**WORK TO BE COMPLETED**
In the course page below, which two items are due on Apr. 3?

**TEXT TO READ**
★ ★ ★ ★ ★ ★ ★
Web Search Engines
Room WWH 102
Professor Ernest Davis
- phone: (212) 998-3123
- office: 329 Warren Weaver Hall
- office hours: Wednesday 10:00-12:00, Thursday 3:00-4:00
or by appointment.
Introduction to Information Retrieval by Christopher Manning,
Prabhakar Raghavan, and Hinrich Schütze, (MRS)
Cambridge U. Press, 2008.
Available online .
Other useful books:
Search Engines: Information Retrieval in Practice
by W. Bruce Croft, Donald Metzler, and Trevor Strohman. In particular, this
has more about web search engines specifically (as opposed to information
retrieval generally) than MRS.
Information Retrieval: Implementing and Evaluating Search
Engines by Stefan Büttcher, Charles L.A. Clarke, and Gordon V.
Cormack. Includes very in-depth discussion of data structures and algorithms
Natural Language Processing with Python: Analyzing Text
Steven Bird, Ewan Klein, and Edward Loper, O'Reilly Pubs., 2009.
Note: The online version is current. The print version (2009) is out of date;
It uses an outmoded form of Python, discusses a functionality (babelize) that
stopped working with BabelFish was discontinued, etc.
List of course topics:
We will discuss the design of a Web search engine and the extraction of
information off the Web. Topics include
- Web crawlers.
- Relevance ranking
- Document Similarity and Clustering
- The "invisible" Web
- Natural Language Processing
- Web content mining
- Web usage mining
- Business model: Pricing advertizing
- Multi-media retrieval.
- Multilingual retrieval.
Problem sets (20%)
Programming assignments (15%)
Final exam (40%)
Problem set 1 Due Feb. 6
Programming Assignment 1 Due Feb. 13
Problem set 2 Due Feb. 27
Programming Assignment 2 Due Mar. 6
Problem set 3 Due Mar. 20
Programming Assignment 3 Due Apr. 3
Problem set 4 Due Apr. 3
Course Project Due May 1.
Submitting problem sets: Homeworks should be uploaded to the NYU
Classes site in either Word or PDF. Please do not handwrite your assignments,
scan them, and upload them.
Submitting programming assignments: Source code should be uploaded
to the NYU Classes site. If there is anything at all non-obvious about how to
run it, then a README file should be submitted as well.
Late policy: Problem sets and programming assignments are due
at the start of class on their due date. Problem sets will be accepted up
to 1 week late, with a penalty of 1 point out of 10. Programming assignments
will be accepted up to 2 weeks late, with a penalty of 1 point out of 10 for
each week late (rounding up).
★ ★ ★ ★ ★ ★ ★
**DATASET CONTENT**

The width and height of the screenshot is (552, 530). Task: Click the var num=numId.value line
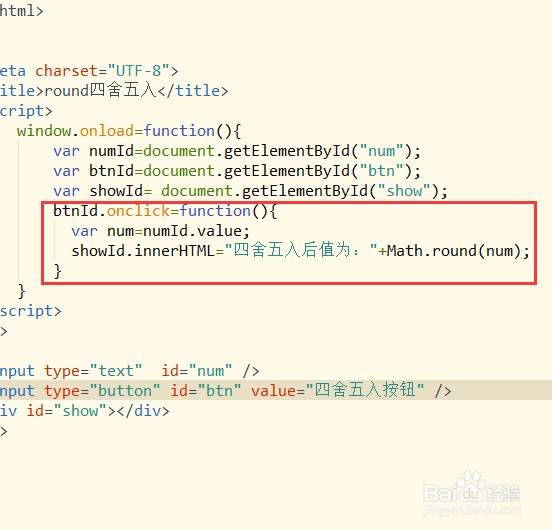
★ ★ ★ ★ ★ ★ ★
**TASK RESULT**
Programming Assignment 3 and Problem set 4.